• [Text extract]
>> start
NY Times Op-Ed So Scared Of A President Nancy Pelosi Plot Twist It Already Killed Off Mike Pence
Don't worry, guys, she's never going to be president.
Nancy Pelosi is the only Democrat not actually running for president, but Jesse Wegman at the New York Times is throwing himself in front of her powerful stilettos. He declared in an op-ed yesterday that NANCY PELOSI SHOULD NOT BE PRESIDENT. Calm down, sir. There's no evidence, despite right-wing freak outs, that Pelosi even wants the office Donald Trump stank up. And if she did, she's no small-town mayor, crystal-waving kook , or recent heart-attack sufferer, so what's the problem?
Are men so afraid of a woman president that a serious publication like the Times is going to waste space fretting over the Powerball odds of Pelosi taking the oath of office? Yeah, that was a rhetorical question. The photo illustration for Wegman's op-ed is a closeup of Pelosi's heels like she's the femme fatale from the hardboiled novel She Slithered In With The San Francisco Fog .
Really? The New York Times
We get it. The lady likes to work the heels. But this is the New York Times not Shoe Fetish Daily . You should show us Salome's face.
>> end
• [Source excerpt]
>> start
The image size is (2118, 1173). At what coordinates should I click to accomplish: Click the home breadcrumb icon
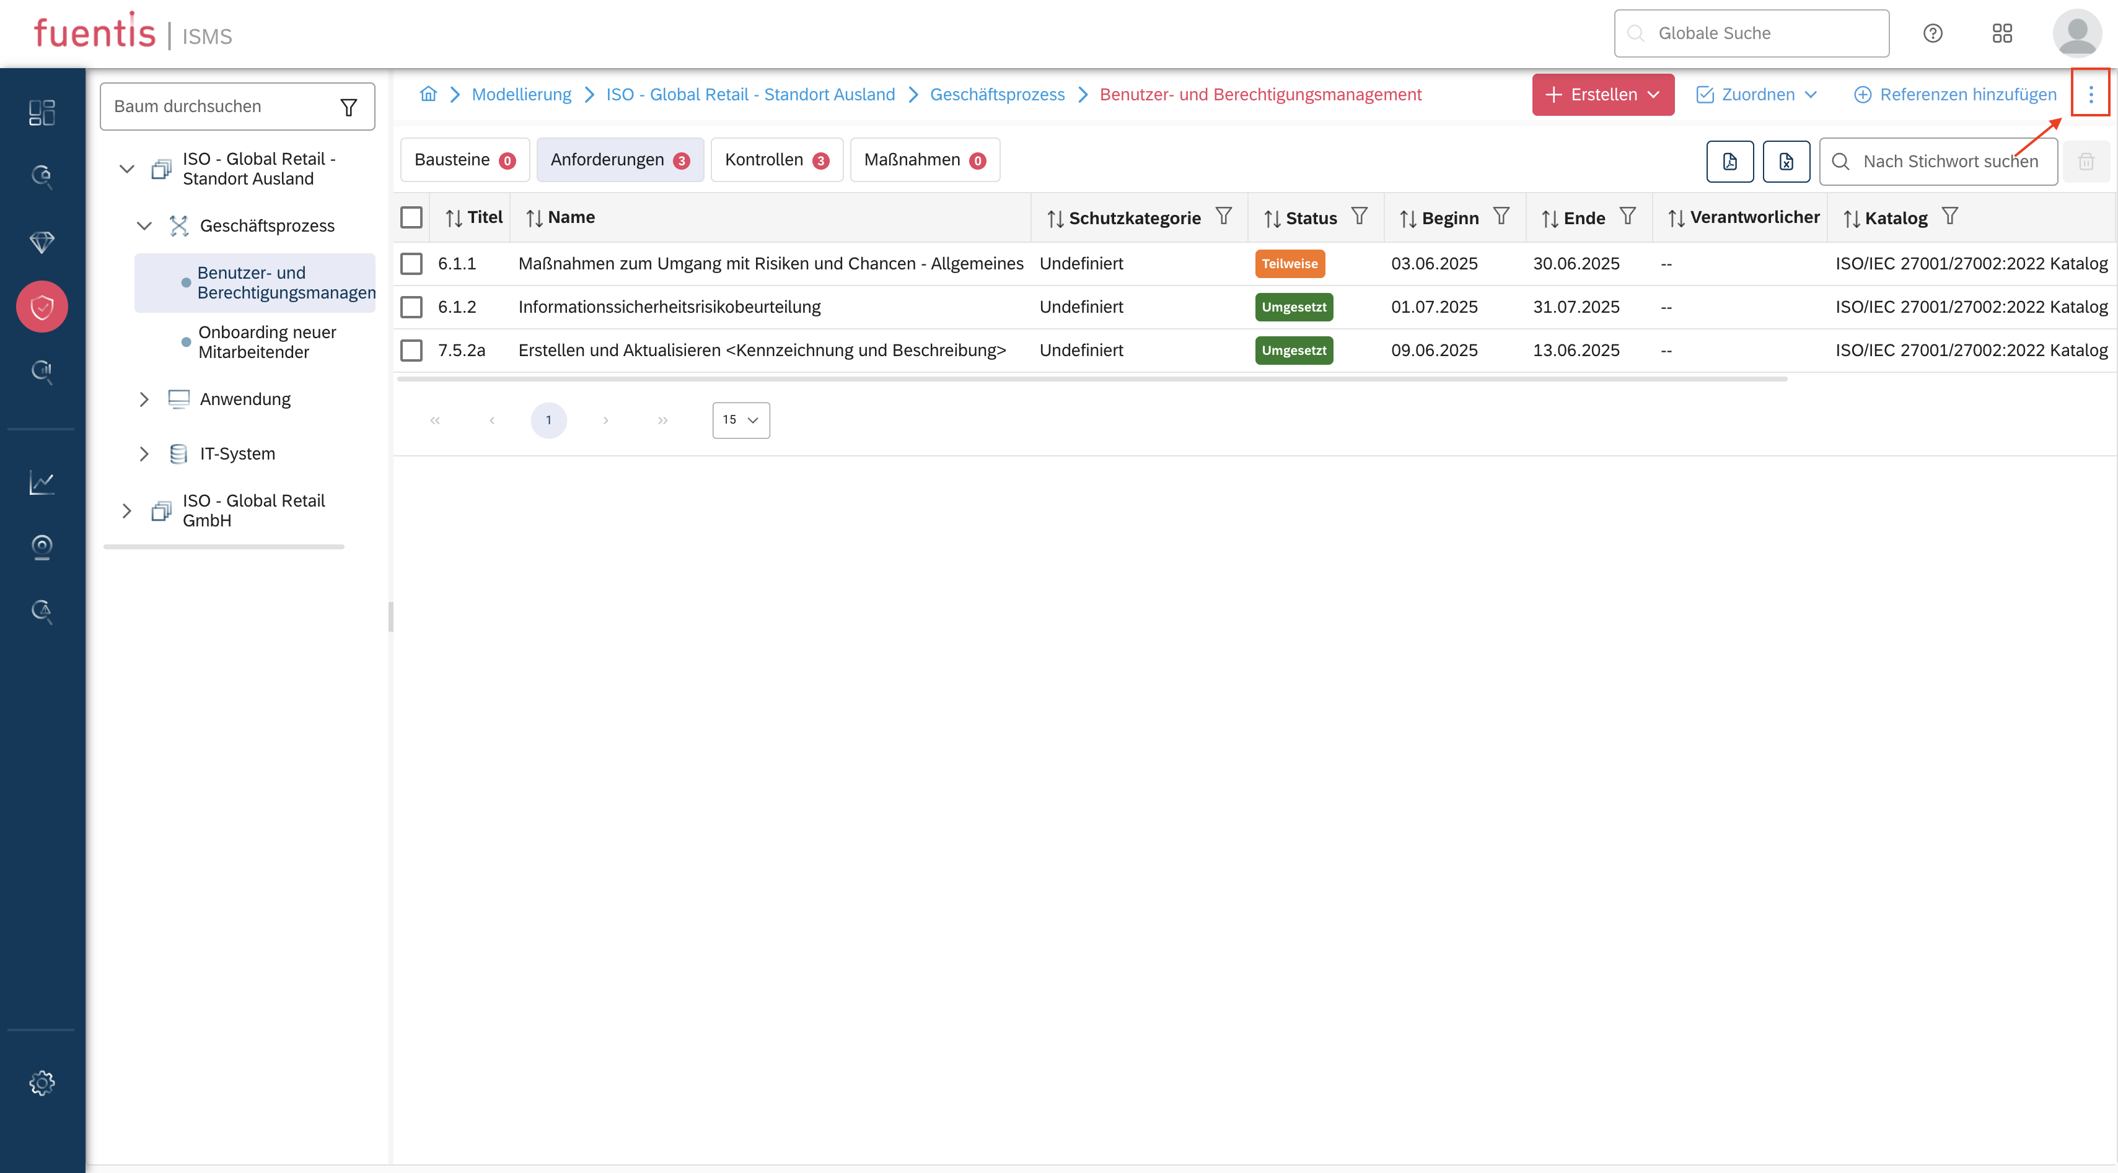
>> end
• [Stated problem 1]
Reproduce the passage of the Pelosi op-ed piece between "Nancy Pelosi is" and "Francisco Fog .", inclusive.
• [Stated problem 2]
According to the Pelosi op-ed piece, what image is used as the photo illustration for Wegman's op-ed?
The lines play no part in this work.

• [Task solution 1]
Nancy Pelosi is the only Democrat not actually running for president, but Jesse Wegman at the New York Times is throwing himself in front of her powerful stilettos. He declared in an op-ed yesterday that NANCY PELOSI SHOULD NOT BE PRESIDENT. Calm down, sir. There's no evidence, despite right-wing freak outs, that Pelosi even wants the office Donald Trump stank up. And if she did, she's no small-town mayor, crystal-waving kook , or recent heart-attack sufferer, so what's the problem?
Are men so afraid of a woman president that a serious publication like the Times is going to waste space fretting over the Powerball odds of Pelosi taking the oath of office? Yeah, that was a rhetorical question. The photo illustration for Wegman's op-ed is a closeup of Pelosi's heels like she's the femme fatale from the hardboiled novel She Slithered In With The San Francisco Fog .

• [Task solution 2]
A closeup of Pelosi's heels.